Afuá (Pará): na “Veneza de Marajó”, carros são proibidos
Cidade paraense proibiu veículos a motor desde 2002, gerando uma cultura própria de adaptação de bicicletas para todos os usos – do táxi à ambulância

“Veneza marajoara” e “Copenhague da Amazônia” são alguns dos apelidos que tornaram Afuá conhecida. Construída sobre palafitas, a cidade de quase 40 mil habitantes no lado noroeste da Ilha de Marajó se diferencia de outros lugares da região pela peculiaridade dos transportes: desde 2002, automóveis e motocicletas são proibidos nas ruas do município – quem deseja se deslocar mais rapidamente, deve fazê-lo de bicicleta.

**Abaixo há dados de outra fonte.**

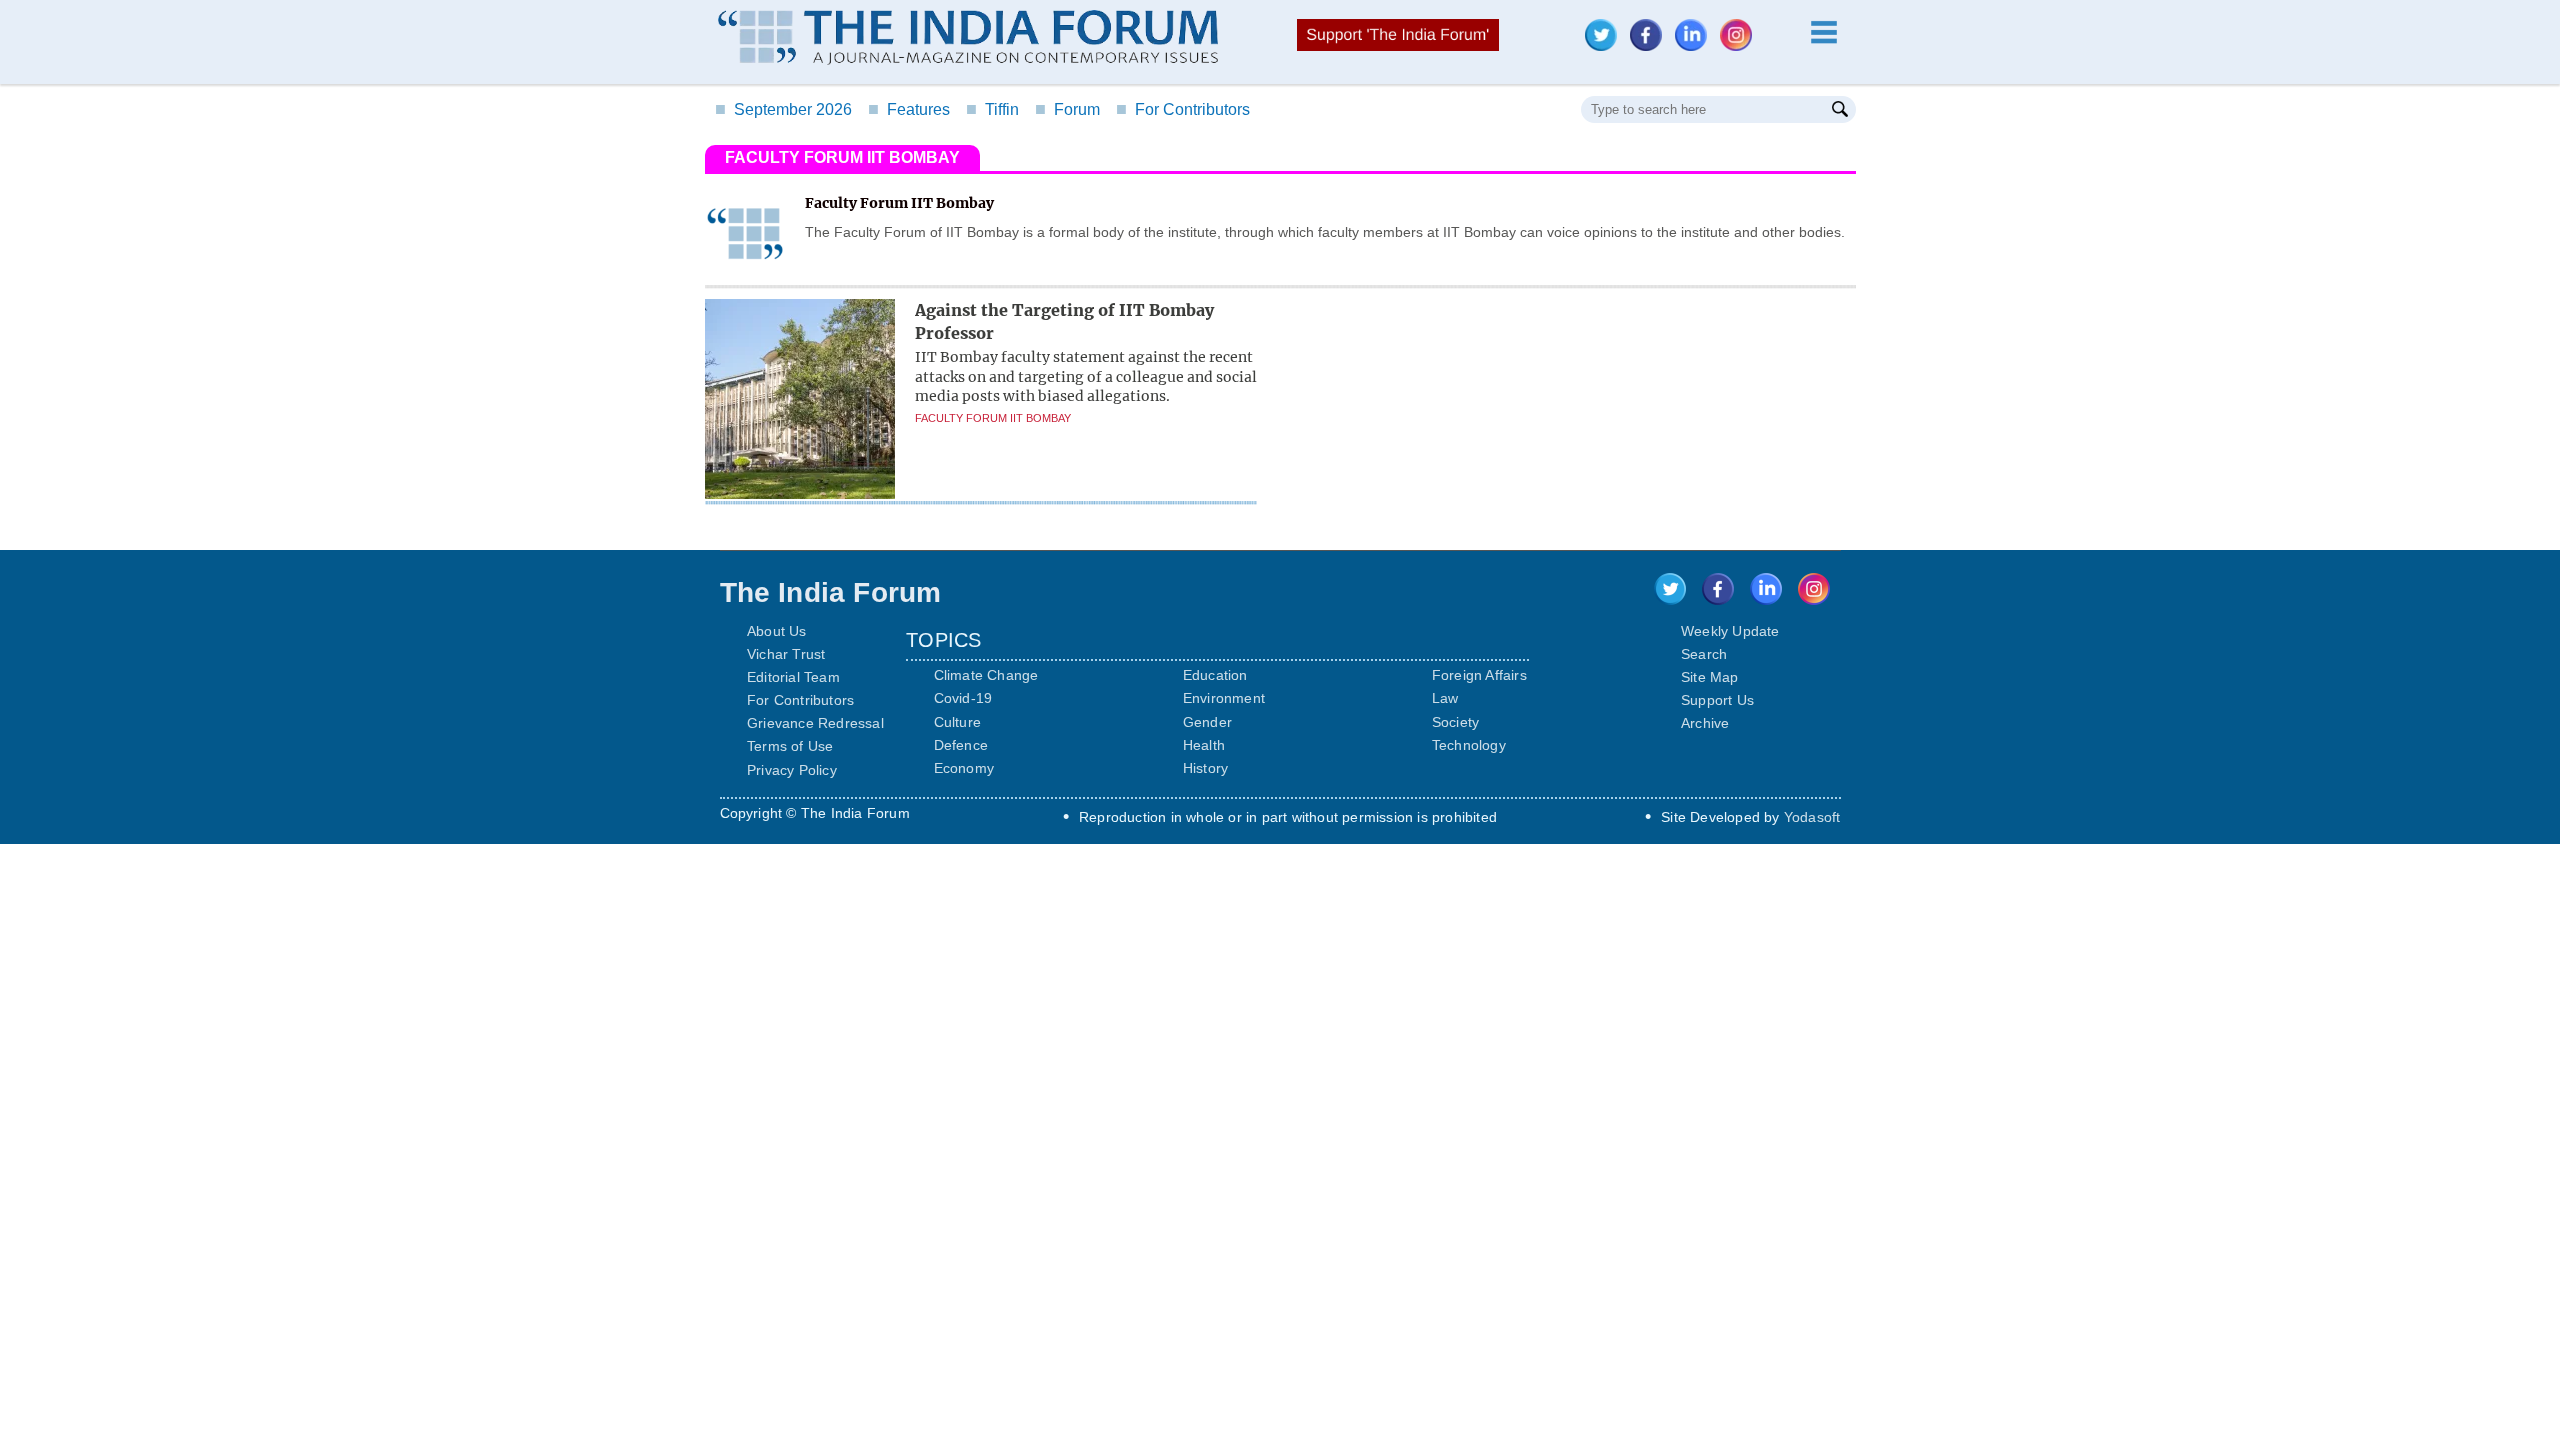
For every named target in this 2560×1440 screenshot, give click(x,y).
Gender (1207, 722)
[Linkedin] (1696, 45)
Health (1204, 745)
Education (1215, 675)
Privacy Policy (792, 770)
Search (1704, 654)
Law (1445, 698)
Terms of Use (790, 746)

A regra fez com que a cidade ganhasse fama internacional e a população local inventasse maneiras de incrementar o transporte sobre pedais: Afuá também se gaba de ser o berço do “bicitáxi”, uma adaptação semelhante a um triciclo que permite o transporte de mais pessoas e mercadorias de um lado para o outro. Além de atrair olhos (e visitantes) curiosos, o oásis ciclístico marajoara também converteu a localidade em um estudo de caso em transporte sustentável.
@elzivanefigueiredo_
Uma cidade em palafitas
Boa parte de Afuá fica sobre palafitas, uma maneira de garantir a permanência das edificações mesmo durante as cheias do rio Amazonas. A consequência do modelo é que, em várias áreas do município, as “ruas” conectando as casas não passam de estreitas passagens de madeira.

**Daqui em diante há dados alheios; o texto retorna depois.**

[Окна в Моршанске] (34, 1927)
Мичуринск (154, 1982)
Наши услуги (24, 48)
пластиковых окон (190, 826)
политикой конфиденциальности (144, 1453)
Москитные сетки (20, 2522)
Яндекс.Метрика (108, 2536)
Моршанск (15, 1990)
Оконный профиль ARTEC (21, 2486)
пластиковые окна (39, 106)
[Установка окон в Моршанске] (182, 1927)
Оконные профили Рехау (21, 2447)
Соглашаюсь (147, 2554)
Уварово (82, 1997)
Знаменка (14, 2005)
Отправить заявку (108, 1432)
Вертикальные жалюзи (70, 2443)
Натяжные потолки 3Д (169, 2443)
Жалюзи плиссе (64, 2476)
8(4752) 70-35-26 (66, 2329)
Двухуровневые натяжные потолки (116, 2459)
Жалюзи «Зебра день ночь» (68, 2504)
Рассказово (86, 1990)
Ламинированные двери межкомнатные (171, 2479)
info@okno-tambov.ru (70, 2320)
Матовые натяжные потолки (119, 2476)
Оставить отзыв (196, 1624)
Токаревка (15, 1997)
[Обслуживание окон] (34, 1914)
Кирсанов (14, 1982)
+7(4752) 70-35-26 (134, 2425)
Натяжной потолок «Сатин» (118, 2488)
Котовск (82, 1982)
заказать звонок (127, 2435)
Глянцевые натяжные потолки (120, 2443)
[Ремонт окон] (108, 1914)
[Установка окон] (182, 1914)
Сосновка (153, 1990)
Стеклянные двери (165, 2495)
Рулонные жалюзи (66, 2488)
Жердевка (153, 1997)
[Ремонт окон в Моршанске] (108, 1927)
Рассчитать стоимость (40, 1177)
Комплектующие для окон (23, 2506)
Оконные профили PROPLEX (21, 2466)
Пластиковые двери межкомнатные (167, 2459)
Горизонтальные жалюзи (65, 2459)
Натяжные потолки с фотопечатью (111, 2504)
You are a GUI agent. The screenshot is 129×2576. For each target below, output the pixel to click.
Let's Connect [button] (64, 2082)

O planejamento urbano sui generis já tornava difícil utilizar um carro por ali, mas, até os anos 1990, as motocicletas ainda eram uma opção. Conforme a população foi crescendo, porém, ficou claro para as autoridades locais que seria preciso uma medida mais drástica: as ruas não aguentariam por muito mais tempo o desgaste causado pelo peso e tração dos veículos motorizados – além dos riscos à vida da população, que já se locomovia de bicicleta ou a pé.

Apesar de radical, a lei acabou “pegando” em Afuá. E, com o advento das redes sociais, essa cidade – que fica a 320 km de Belém, e a 85 km de Macapá – ficou famosa pela divulgação de seu estilo de vida feita por moradores e pelos eventuais visitantes que passam por ali.

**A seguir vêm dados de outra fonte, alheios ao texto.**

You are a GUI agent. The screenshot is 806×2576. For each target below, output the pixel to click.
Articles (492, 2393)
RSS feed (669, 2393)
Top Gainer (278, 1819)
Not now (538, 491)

Mesmo no contexto marajoara, a experiência é diferenciada das cidades vizinhas, garantindo um atrativo a mais para quem desembarca lá. “Desembarca” literalmente, pois o principal meio de locomoção para outras cidades continua sendo o barco, e quem desce é recebido por uma fila de bicitáxis pronto para levar ao seu destino dentro de Afuá.
Bicitáxi e bicilância
A regra de só usar bicicletas gerou invenções criativas ao longo dos mais de 20 anos desde que Afuá baniu os carros. Os bicitáxis, por exemplo, costumam ter pelo menos três rodas e banquinhos traseiros capazes de levar no mínimo dois adultos sentados – dependendo da improvisação, até mais.
@felipetiagoi Hoje vou te mostrar um meio de trabalho aqui em afuá, assim que eu trabalhava.❤️#felipetiagoi
Até os serviços essenciais entraram na onda, como é o caso do Corpo de Bombeiros: os atendimentos emergenciais também são feitos com a “bicilância”, um veículo de quatro rodas e com direção, mas movido a pedais e com espaço para carregar uma maca.
No entanto, o grande destaque da criatividade afuaense são as bicicletas particulares incrementadas, por vezes tão adaptadas que sequer lembram uma magrela. Investindo valores que não raro ultrapassam os R$ 10 mil, os entusiastas colocam luzes de led, caixas de som (devidamente equipadas com baterias), direção, e até constroem chassis em metal ou madeira emulando um automóvel de verdade para percorrer as ruas de Afuá – tudo, é claro, sem deixar o pedal de lado.
Para se hospedar, o simplérrimo Hotel Afuá tem atendimento muito elogiado.